(Records for the exercise)

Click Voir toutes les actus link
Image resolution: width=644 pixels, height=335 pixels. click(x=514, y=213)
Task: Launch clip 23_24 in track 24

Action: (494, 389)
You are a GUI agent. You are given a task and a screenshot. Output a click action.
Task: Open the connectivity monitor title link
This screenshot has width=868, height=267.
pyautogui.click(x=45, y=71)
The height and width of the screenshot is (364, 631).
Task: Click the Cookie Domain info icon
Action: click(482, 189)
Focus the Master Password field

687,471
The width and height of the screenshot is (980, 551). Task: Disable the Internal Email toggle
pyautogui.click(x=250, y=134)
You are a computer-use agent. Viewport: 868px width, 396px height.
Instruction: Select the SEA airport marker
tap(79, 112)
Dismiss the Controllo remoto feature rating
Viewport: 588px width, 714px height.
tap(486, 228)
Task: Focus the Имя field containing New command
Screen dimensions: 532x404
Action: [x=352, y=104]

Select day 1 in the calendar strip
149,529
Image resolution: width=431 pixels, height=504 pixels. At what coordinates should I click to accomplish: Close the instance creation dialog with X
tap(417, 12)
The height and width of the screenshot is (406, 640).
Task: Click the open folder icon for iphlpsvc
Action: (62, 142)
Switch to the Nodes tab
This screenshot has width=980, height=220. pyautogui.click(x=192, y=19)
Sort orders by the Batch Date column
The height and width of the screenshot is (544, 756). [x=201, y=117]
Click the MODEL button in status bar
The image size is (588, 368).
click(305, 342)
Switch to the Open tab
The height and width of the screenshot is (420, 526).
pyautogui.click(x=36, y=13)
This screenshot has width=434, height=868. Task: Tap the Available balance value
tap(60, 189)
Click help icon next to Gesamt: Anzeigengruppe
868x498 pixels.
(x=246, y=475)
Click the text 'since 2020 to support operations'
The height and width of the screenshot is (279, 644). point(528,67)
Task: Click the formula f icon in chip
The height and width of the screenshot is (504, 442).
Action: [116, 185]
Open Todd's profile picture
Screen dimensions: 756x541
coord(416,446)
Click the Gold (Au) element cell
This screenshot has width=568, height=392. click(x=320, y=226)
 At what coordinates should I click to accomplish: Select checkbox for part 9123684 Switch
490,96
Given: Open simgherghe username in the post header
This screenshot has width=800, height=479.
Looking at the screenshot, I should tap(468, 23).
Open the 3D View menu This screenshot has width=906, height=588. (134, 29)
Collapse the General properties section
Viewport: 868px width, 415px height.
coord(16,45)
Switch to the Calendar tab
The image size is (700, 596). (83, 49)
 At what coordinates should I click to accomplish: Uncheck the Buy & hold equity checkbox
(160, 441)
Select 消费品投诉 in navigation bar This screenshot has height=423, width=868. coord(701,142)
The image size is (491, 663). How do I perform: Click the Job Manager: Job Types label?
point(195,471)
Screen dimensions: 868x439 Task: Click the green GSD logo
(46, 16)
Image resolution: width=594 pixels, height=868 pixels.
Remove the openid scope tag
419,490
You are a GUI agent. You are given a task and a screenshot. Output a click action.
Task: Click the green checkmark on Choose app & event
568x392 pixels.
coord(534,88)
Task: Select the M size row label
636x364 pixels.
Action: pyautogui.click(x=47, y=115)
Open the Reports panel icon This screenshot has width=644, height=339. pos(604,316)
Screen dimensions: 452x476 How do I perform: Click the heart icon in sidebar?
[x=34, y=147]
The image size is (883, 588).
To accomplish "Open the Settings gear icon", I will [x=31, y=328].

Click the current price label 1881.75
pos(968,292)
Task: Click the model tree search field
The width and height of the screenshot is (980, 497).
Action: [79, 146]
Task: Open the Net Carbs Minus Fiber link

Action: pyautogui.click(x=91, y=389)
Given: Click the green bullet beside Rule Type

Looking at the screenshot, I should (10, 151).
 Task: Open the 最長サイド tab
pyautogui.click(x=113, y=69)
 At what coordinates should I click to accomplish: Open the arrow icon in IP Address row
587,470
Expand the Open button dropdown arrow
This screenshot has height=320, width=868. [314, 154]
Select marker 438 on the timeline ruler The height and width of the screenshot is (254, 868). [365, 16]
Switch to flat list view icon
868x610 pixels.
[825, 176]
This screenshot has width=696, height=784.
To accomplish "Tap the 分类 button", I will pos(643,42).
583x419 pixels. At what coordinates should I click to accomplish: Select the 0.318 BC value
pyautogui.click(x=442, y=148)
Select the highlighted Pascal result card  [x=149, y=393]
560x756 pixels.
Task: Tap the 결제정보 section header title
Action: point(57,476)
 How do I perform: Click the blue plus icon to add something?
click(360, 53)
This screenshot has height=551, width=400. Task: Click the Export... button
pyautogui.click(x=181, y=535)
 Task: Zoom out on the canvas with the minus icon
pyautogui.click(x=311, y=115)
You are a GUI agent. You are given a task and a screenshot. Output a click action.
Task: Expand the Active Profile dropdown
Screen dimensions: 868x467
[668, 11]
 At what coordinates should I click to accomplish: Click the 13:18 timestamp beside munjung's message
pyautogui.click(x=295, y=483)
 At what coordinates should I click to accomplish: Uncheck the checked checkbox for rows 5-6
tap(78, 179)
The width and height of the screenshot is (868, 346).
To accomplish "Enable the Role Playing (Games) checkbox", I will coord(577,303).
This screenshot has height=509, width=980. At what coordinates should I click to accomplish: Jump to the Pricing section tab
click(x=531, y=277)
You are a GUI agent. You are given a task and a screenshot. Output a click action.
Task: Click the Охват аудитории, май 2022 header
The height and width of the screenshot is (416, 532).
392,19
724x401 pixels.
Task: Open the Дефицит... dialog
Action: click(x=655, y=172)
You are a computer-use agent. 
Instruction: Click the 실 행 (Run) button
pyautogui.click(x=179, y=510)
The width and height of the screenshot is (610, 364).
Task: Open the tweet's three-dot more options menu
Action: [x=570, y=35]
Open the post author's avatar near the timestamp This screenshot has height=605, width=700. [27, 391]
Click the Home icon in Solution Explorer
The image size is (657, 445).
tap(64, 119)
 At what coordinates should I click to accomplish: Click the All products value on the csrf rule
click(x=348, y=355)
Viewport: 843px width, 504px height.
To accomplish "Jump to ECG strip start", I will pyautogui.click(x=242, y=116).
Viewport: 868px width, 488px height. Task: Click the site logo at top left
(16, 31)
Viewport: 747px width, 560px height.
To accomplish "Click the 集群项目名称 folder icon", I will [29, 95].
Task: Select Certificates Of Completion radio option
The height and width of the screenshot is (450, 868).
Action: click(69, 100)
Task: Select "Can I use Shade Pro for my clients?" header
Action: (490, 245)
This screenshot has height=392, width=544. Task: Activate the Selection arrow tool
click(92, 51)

(End Records for the exercise)

What needs to be done →
Return every line of the listing above that contains "computer".

Task output →
You are a computer-use agent. Viewport: 868px width, 396px height.
You are a computer-use agent. 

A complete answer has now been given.